Dropped off at the highway, I say goodbye to my trail buddies, and cross the road to get a hitch.

It begins: the various attempts to entice passers-by to pick me up. Nothing hooks, so I walk a bit to find another spot.

I walk over a questionable bridge, and look over the side. There’s no way I would survive that fall, were a car to come too close. I’ll keep walking.

After some highway curves, I come to a spot wherein a car has space to pull over, and put out my thumb again.

I turn around, and see a car has pulled over. I’m not sure how long they’ve been there, but sunset is coming, and I’m not about to miss an opportunity.

It a bit far off, so I run toward it.

As I get to the car, I see a man trying to keep a dog from barking and trying to get into the front seat.

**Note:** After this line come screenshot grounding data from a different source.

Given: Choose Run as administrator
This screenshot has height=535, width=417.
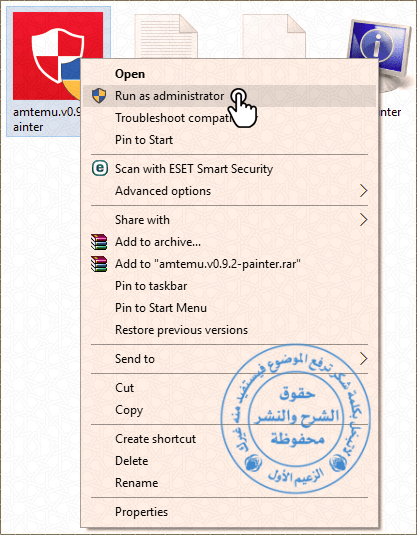Looking at the screenshot, I should coord(229,96).
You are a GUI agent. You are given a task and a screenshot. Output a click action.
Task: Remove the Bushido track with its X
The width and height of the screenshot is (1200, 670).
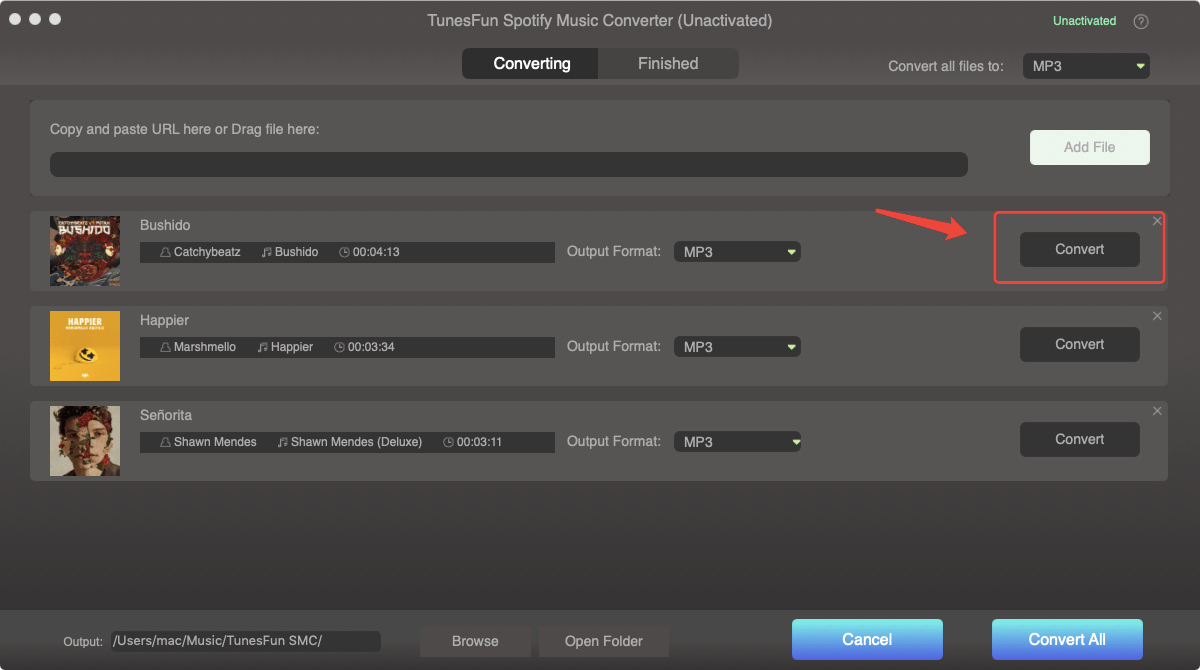tap(1157, 220)
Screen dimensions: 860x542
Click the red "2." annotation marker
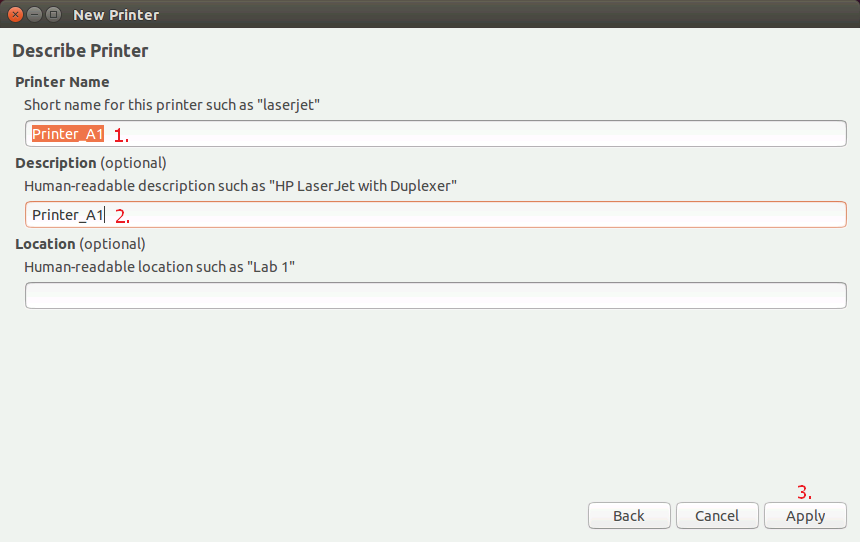coord(122,216)
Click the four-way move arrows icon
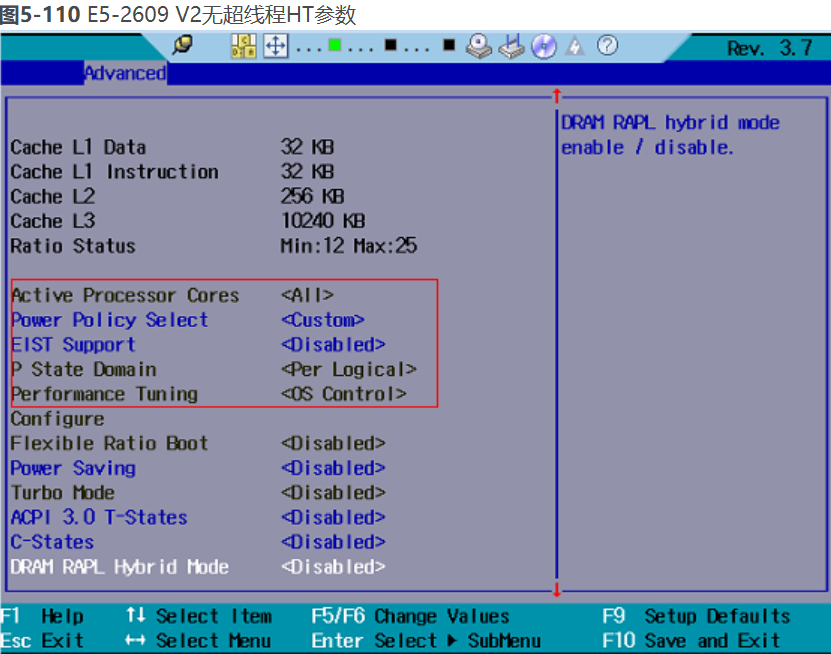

The window is closed on the passenger side, so I duck my head down to see the response of the driver to my response.
Through a tinted window, he waves me in.


I open the door.

I’m headed to town, about 30 miles up, I state as I get in the car.

He pushes the dog gently back as it stops barking, and puffs his cigarette.

“What the hell are you doing walking?”, he asks as the car starts moving.

I’m hiking the Arizona Trail, 800 miles from the border of Utah to Mexico.

“What the F#*$?”

I smirk.



It’s called thru-hiking. It’s a thing people do.

“Huh. That s$*# sounds crazy.”

You’re not wrong.

I talk a little bit about my experience, and he responds by telling me his story.

My friend, let’s call him Jackson, is having problems with his wife. She’s his best friend, but all of the sudden she is giving him all kinds of problems. He’s bereft about it.

She’s upset about finances, because all the promises he made her while he was in prison aren’t working out.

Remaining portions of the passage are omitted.